The subsoil of Joplin is quite rocky, making it prohibitively expensive and difficult for homeowners to dig basements or other below-ground storm shelters. Many residents have rebuilt with “safe rooms”—fortified places above ground that have become more common.
A long-term recovery plan endorsed by city officials in January calls for the creation of four new business districts, essentially spreading out the risk rather than concentrating it in a central downtown.
Nearly a year after the storm, in late April, the city of Joplin had still not received federal funding to replace signal lights and more than 2,000 street signs carried away by the tornado. The swathe of land swept by the storm is also completely bare of trees and bushes, which were uprooted en masse.
President Obama and Missouri Governor Jay Nixon, a Democrat, took part in Monday’s commencement exercise for Joplin High School seniors, and Nixon also attended a series of events on Tuesday, the actual anniversary.
Both Obama and Nixon spoke more as preachers, bringing religious consolation, than representatives of federal and state governments that have responsibility for alleviating the conditions of the tornado victims and helping them rebuild.
Obama gave a homily to the Joplin High graduates, declaring that the city should be known from what happened after the disaster, not during it. He invoked the Bible to present suffering as redemptive, declaring, “We can make true what’s written in Scripture—that ‘tribulation produces perseverance, and perseverance, character, and character, hope.’”

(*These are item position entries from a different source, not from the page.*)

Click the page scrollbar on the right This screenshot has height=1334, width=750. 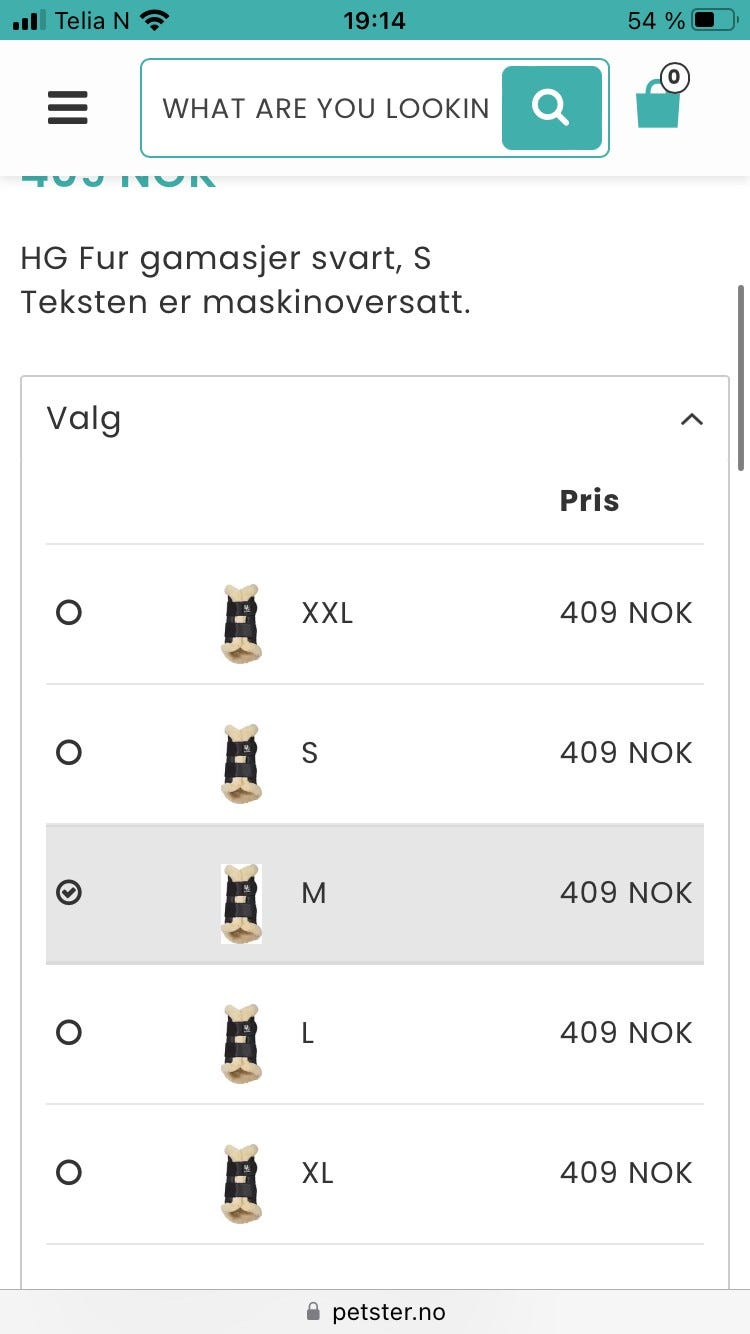[741, 380]
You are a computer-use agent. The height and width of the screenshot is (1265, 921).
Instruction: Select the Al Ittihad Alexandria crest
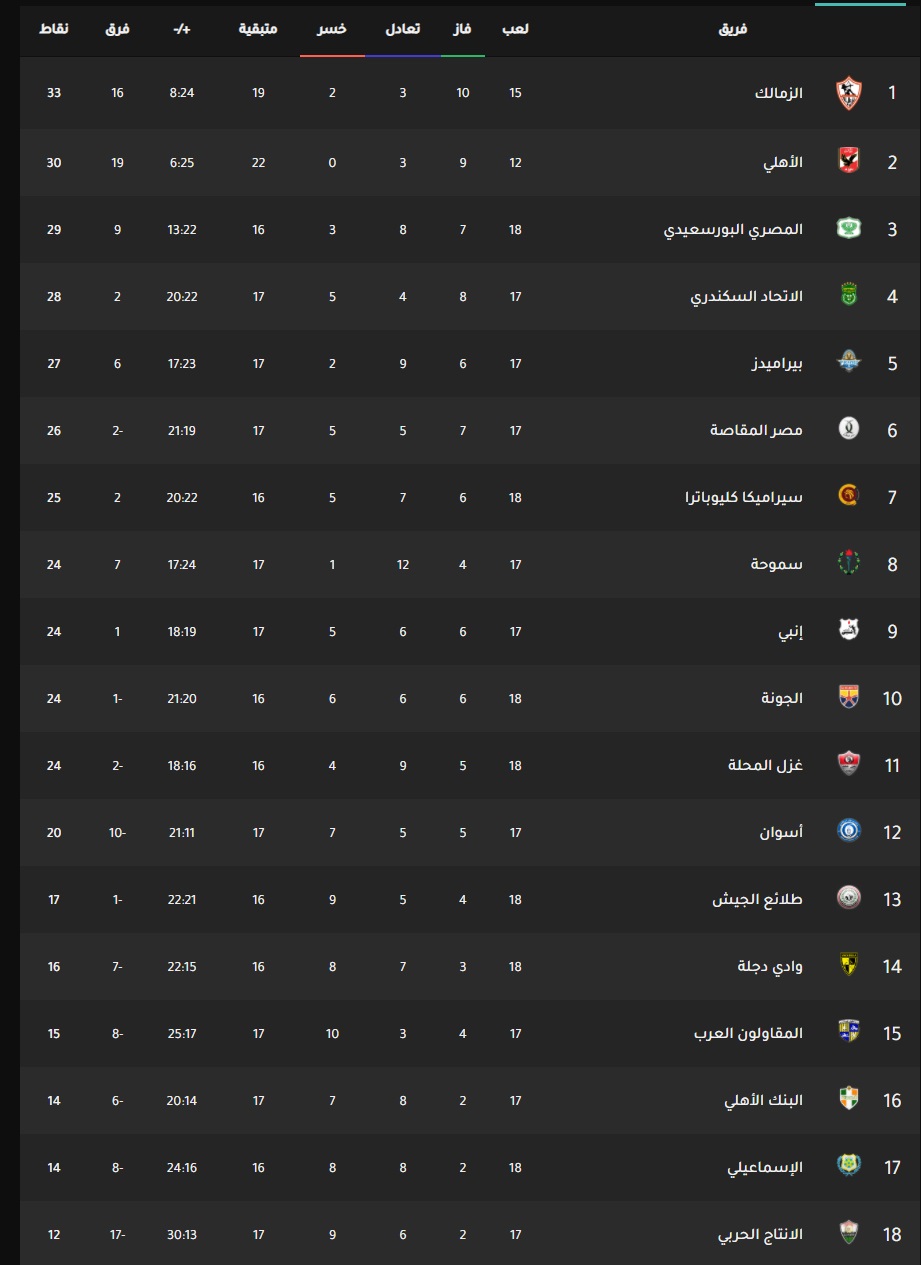point(848,296)
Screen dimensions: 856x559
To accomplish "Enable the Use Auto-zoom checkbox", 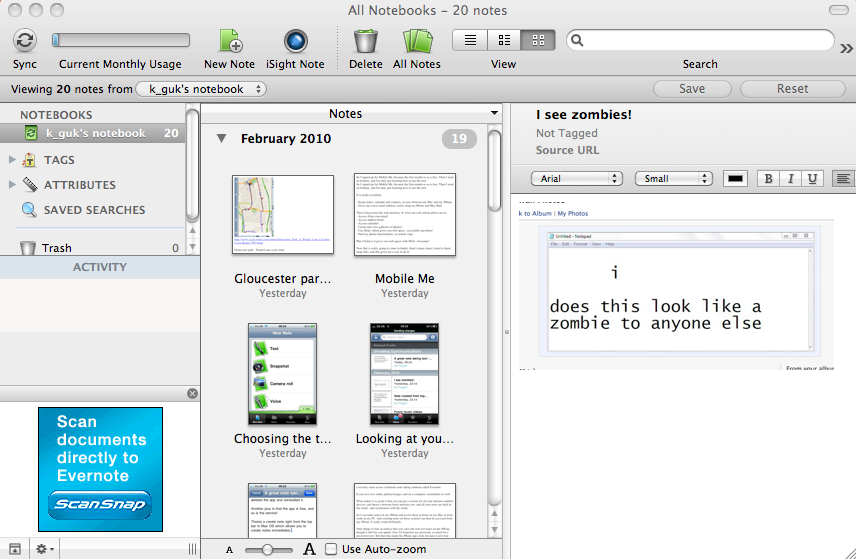I will click(x=332, y=549).
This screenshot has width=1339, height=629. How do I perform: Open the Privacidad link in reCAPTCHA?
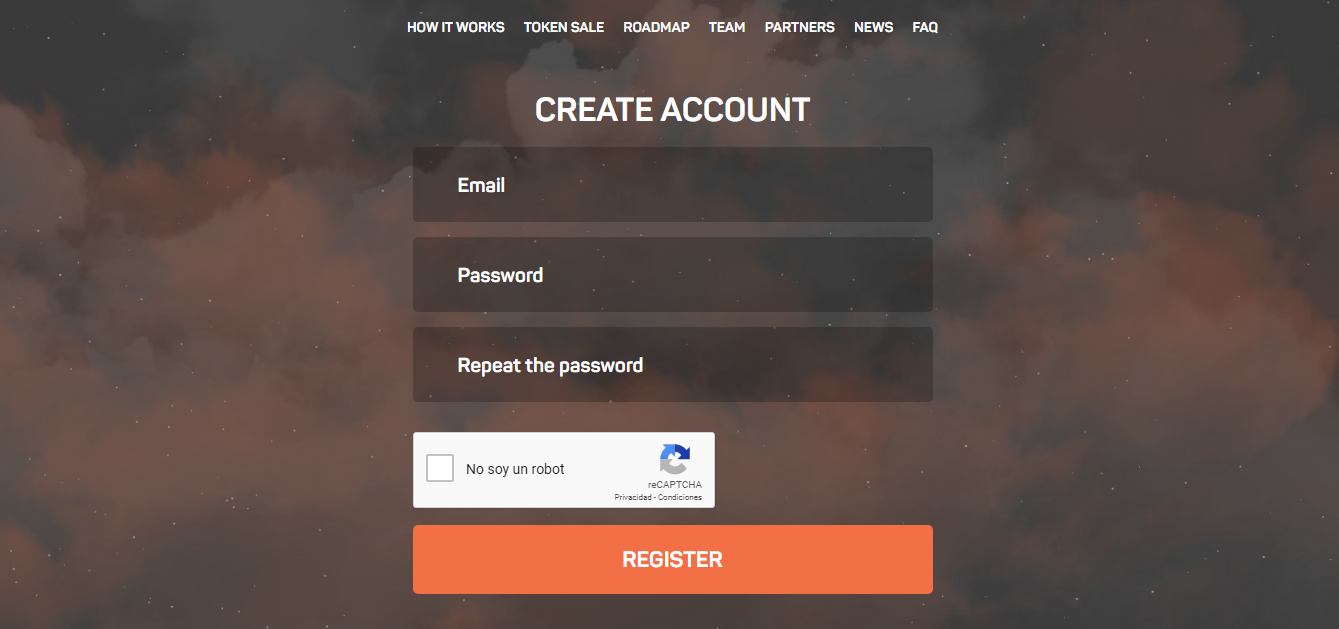tap(633, 498)
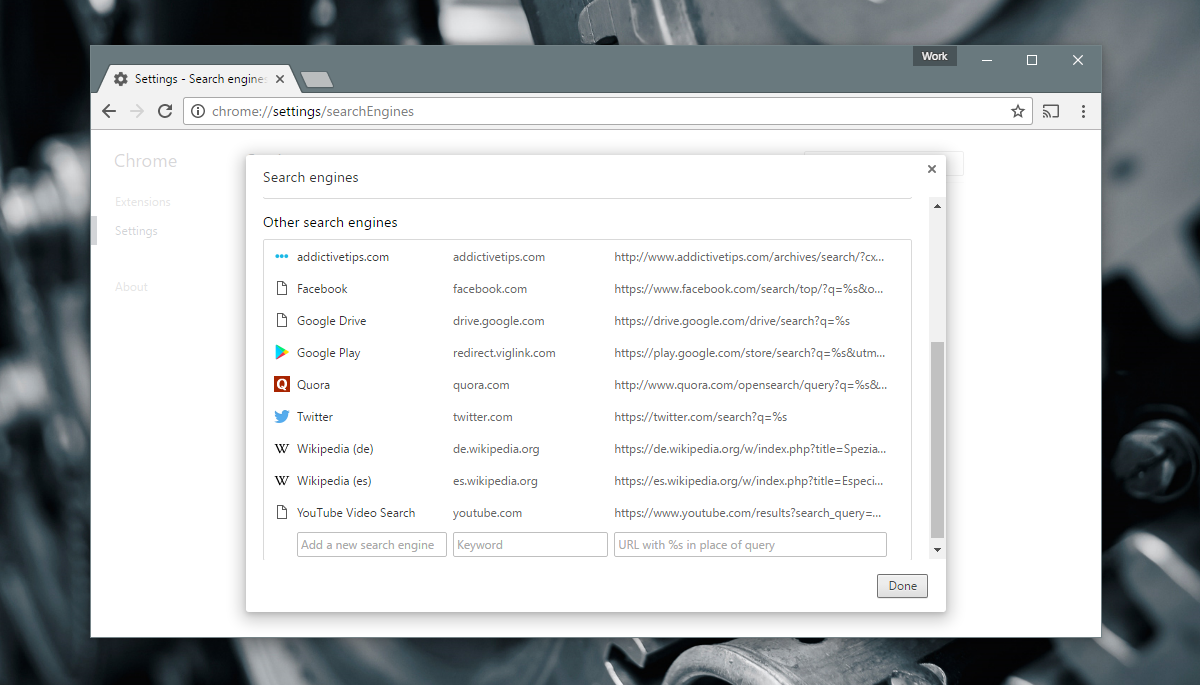Click the Quora icon in list
Image resolution: width=1200 pixels, height=685 pixels.
(282, 385)
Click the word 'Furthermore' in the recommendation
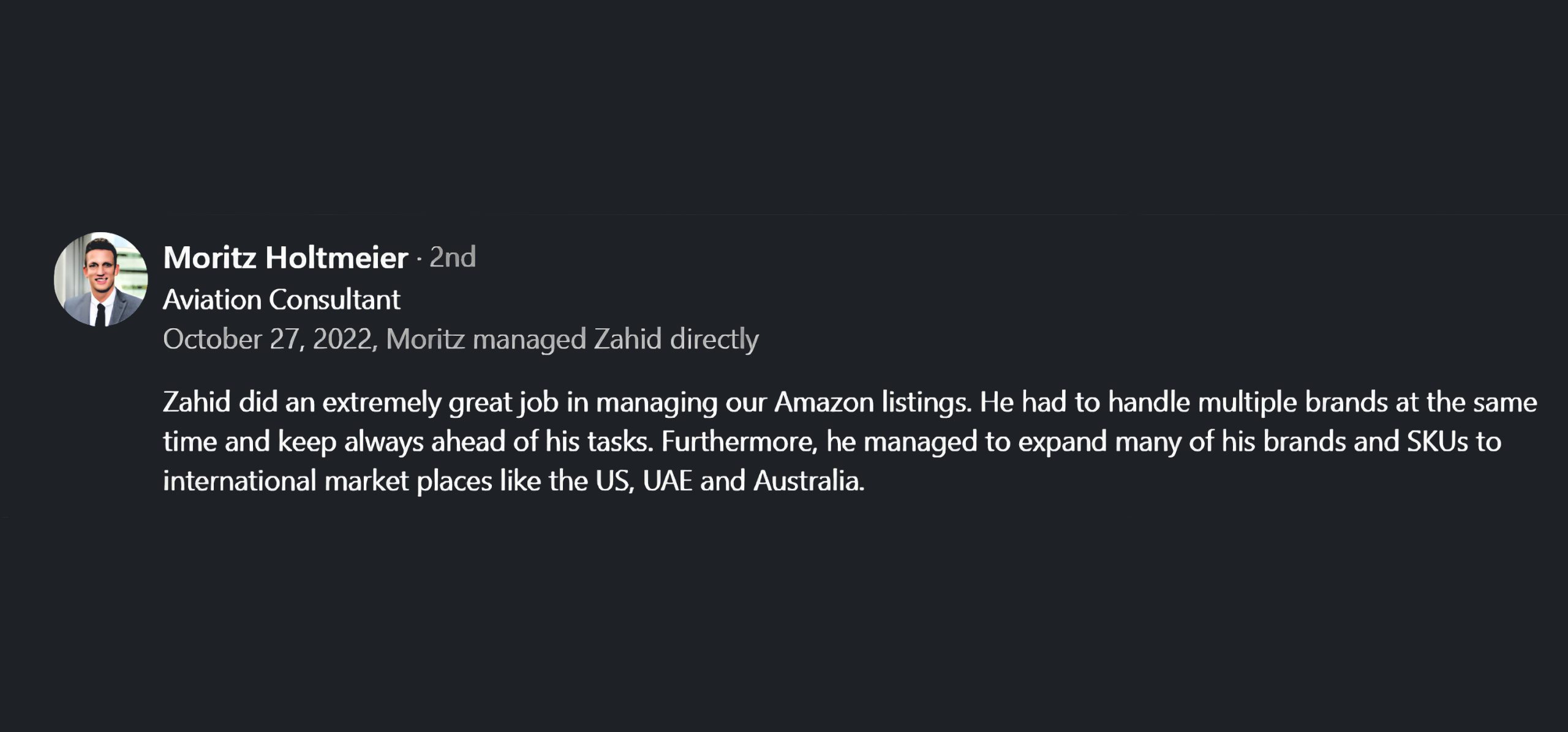Viewport: 1568px width, 732px height. pos(739,442)
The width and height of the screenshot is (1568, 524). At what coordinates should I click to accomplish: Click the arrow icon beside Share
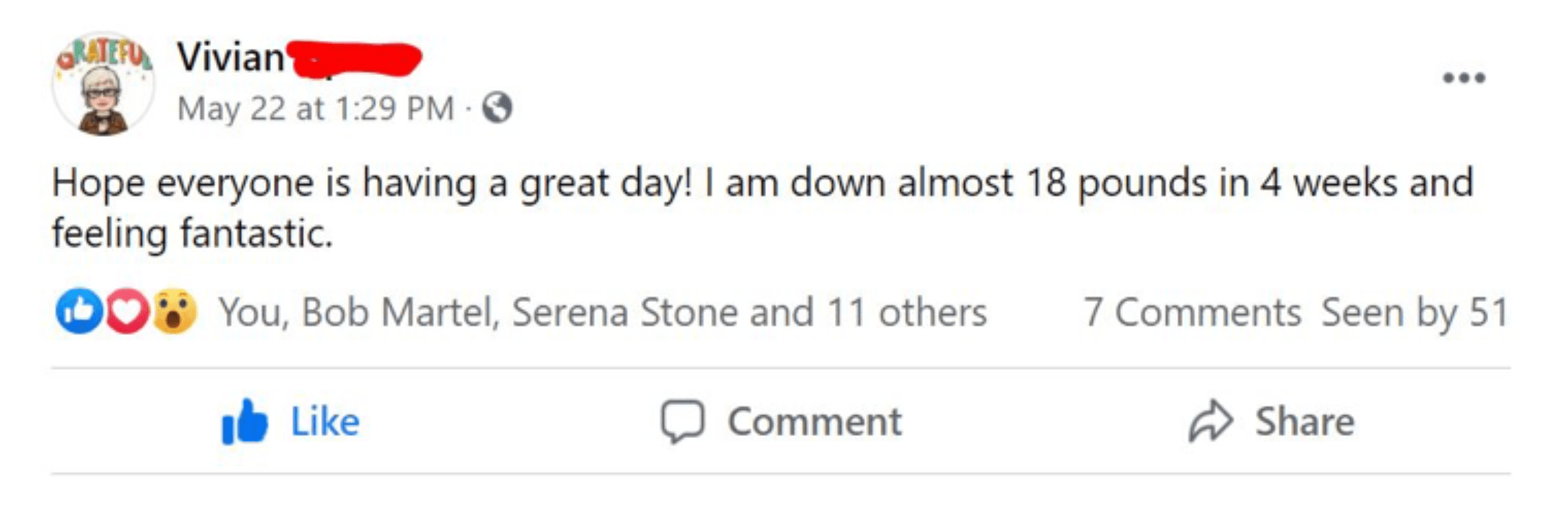[1210, 422]

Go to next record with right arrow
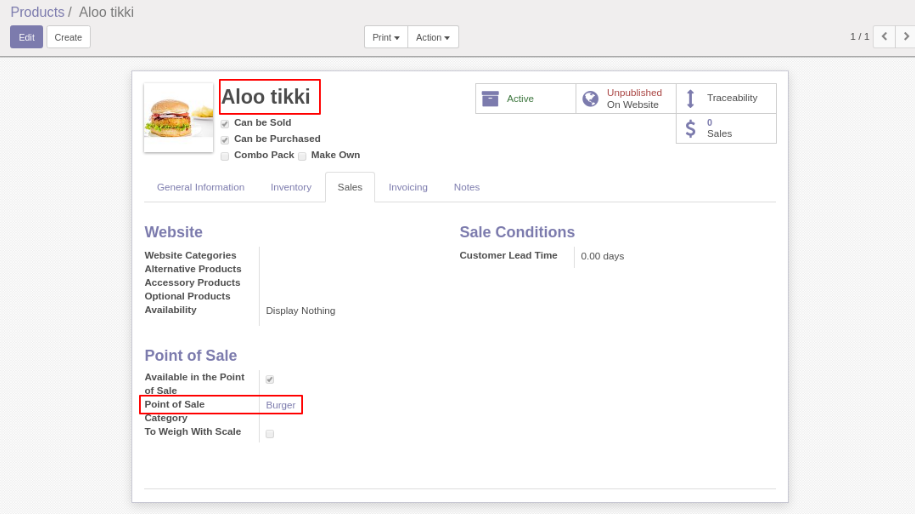tap(905, 37)
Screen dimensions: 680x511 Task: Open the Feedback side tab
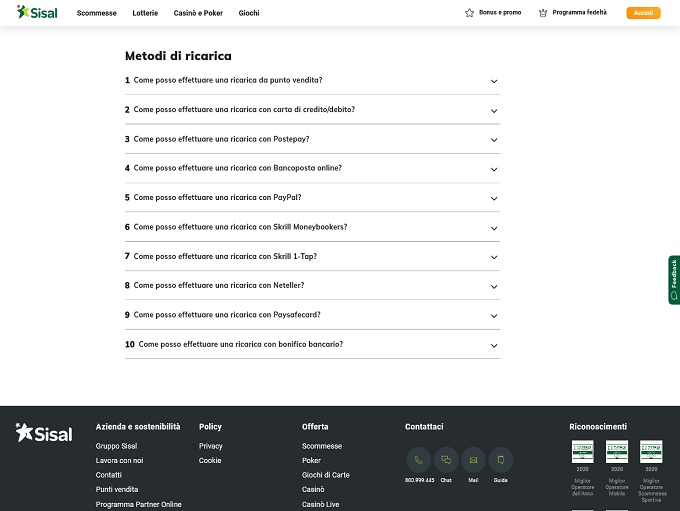(674, 279)
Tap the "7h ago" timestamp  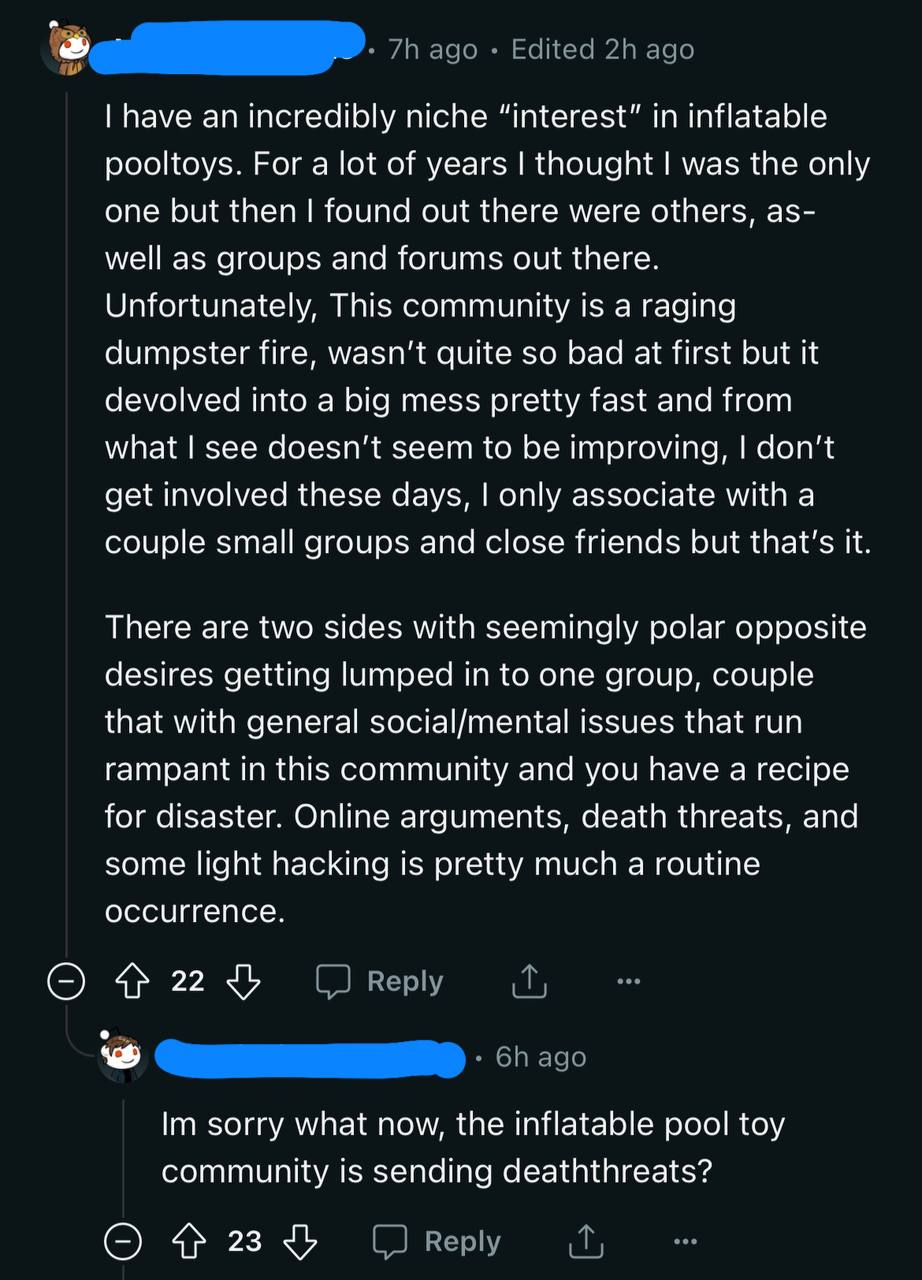point(433,49)
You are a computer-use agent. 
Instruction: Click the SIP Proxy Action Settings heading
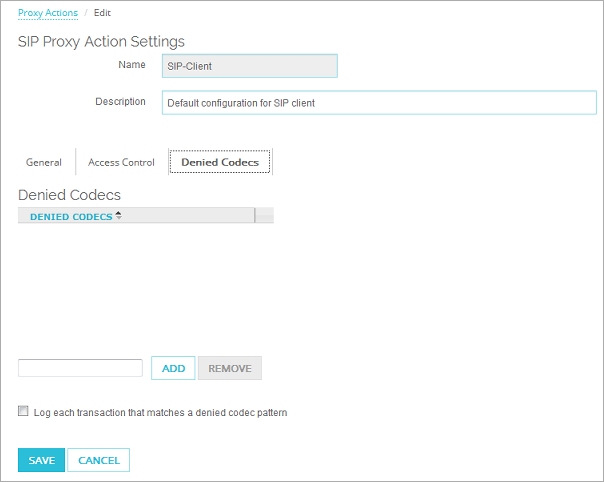click(101, 41)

Nixon sounded the same theme, attending a sunrise service Tuesday, and saying, “It is so fitting to begin this day, this anniversary, by reflecting on our faith as dawn breaks over a renewed Joplin. Scripture tells us that the path of the righteous is like the first gleam of dawn, shining ever brighter till the full light of day.”
The religious bromides aside, however, neither Obama nor the Missouri governor made any further pledge of federal or state assistance for the rebuilding of Joplin. The total cost of the disaster recovery—$2.8 billion so far—is less than the US military spends on the Afghanistan war in a week. It is also less than the average wealth of the billionaire parasites who comprise the Forbes 400 list of the richest Americans.